If you haven’t read this post from November, then what I am about to write might make more sense if you do. It’s a retraction – a public statement if you will – about how in my confusion and upset I got things so wrong. About how, in wanting to defend someone, something that I had thought was real – I only managed to make excuses for them when in fact there really weren’t any to make.
They say there is a fine line between love and hate, but I don’t buy that. They say that the opposite of love is indifference – and though in time I undoubtedly expect that to become the case – for now, I feel nothing but loathing towards you – at the way you chose to make me feel, the way you continue to make me feel – time and time again. No apologies, no concern regarding what you’ve done, despite already knowing the agonising hurt I’ve gone through in the past. You sought me out for whatever reason; you initiated all of this despite having being knocked back before, despite having been given the chance to opt out previously. You let me fall first… and now you play the innocent.
Before there was the excuse of youth but now there are no excuses. I’m not the only victim to your selfish ways – there are many - and though I don’t intend to divulge the details of every hurtful act you’ve ever perpetrated against each individual (my intention here isn’t to ‘expose’ you – though there would be a very long list), suffice to say, none of them were justifiable. You pretend that you recognise this fact, but I don’t think you do – you’re too wrapped up in thinking about yourself to – otherwise why else continue to behave like it?
You want to know the ways you’ve left me feeling? Fine; naïve, stupid, foolish, worthless – but to name a few. Average, lied to, duped to name some more. Ultimately – no longer ‘special’ just ‘insignificant’. And I hate you for it, I really do. I hate the fact that you seemingly welcomed me into your wonderful family, that I grew to cherish each and every one of them and to think of them as my own – the fact that I miss them. I hate the fact that you promised me so much and yet now you deny to people that you ever did. But most of all, I hate the fact that you think it’s all ok.

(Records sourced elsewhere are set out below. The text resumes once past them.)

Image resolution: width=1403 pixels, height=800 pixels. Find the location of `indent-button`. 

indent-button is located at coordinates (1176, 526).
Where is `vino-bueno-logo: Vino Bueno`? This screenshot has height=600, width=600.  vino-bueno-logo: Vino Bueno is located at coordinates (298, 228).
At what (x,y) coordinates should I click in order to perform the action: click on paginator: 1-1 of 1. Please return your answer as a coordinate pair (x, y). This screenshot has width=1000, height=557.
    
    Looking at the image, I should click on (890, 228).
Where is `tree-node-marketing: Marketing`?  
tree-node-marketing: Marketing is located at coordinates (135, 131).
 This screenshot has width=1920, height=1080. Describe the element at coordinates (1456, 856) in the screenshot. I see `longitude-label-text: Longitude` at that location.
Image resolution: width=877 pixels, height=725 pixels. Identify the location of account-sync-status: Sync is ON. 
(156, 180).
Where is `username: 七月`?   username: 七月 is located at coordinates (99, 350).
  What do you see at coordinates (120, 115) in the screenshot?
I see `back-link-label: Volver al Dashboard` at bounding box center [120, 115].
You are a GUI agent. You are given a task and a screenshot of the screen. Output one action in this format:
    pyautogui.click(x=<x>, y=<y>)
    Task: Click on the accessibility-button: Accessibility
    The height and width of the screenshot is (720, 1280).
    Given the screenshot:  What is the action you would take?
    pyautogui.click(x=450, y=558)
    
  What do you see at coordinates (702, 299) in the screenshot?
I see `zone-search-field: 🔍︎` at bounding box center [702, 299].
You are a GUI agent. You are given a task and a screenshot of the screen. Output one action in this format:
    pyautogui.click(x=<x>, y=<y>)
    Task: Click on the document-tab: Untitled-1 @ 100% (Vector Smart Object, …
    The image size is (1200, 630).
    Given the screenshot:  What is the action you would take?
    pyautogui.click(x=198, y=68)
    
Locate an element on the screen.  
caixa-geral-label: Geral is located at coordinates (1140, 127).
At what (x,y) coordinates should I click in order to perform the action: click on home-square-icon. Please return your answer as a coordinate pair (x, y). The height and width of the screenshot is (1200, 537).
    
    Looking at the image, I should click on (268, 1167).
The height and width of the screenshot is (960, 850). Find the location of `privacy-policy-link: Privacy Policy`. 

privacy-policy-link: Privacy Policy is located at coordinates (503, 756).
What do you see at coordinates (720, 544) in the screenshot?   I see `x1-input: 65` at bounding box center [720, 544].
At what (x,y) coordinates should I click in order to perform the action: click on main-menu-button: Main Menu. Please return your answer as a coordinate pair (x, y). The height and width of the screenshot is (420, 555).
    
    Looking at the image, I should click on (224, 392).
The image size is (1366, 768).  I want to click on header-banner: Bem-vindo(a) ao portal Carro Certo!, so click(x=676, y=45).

I have no doubt, that when others see you smirk and joke around, when they hear you brag about your latest ‘conquest’, all they think is ‘Wheyyyy, he’s such a lad’ – and you are, you are such a lad. Such a lad that gets the whole room laughing, the kind whose bravado never stops, the sort who comes across as the ultimate ‘Mr Happy Go Lucky’. But let’s not fool ourselves – you’re not always happy, and you’re also ‘such a lad’ that treats women – that lies, that cheats, that manipulates, that doesn’t give a second thought to other peoples feelings, that never fights, that only ever gives in – you really are this ‘lad’ – a coward. I thought you’d stepped up for me – you said you had, but it was just another lie.
I may be weak for loving people too much, for thinking I can depend on them, but my God would I prefer to be this way than to be so cold, so heartless so as to not even be able to recognise what love is. To not be able to give myself fully to someone – to let them in, to have to constantly wear a mask. Don’t ever think that the fact I am able to display my emotions makes me weak. Don’t ever think that there is anything I won’t go through and come out stronger on the other side. This pain I’ve felt – this anguish, this betrayal – will only serve now to make me fight even harder, to succeed further, to live a long and happy life with the people I love without the need to hide anything from them.
You however - whether it be in five months or five years time from now - the novelty will eventually wear off once again and you will wake up one day and realise. You’ll realise that the only person who truly knew the real you, the only one who knew all the sordid details, and who had been willing to accept you despite them, is gone – for good. You’ll never come back, you’ll never apologise, because again – you won’t have the guts to. But believe me - that feeling, that feeling of knowing will forever haunt you in between the moments of elation and distraction. The only difference this time, is that you’ll just have to live with it.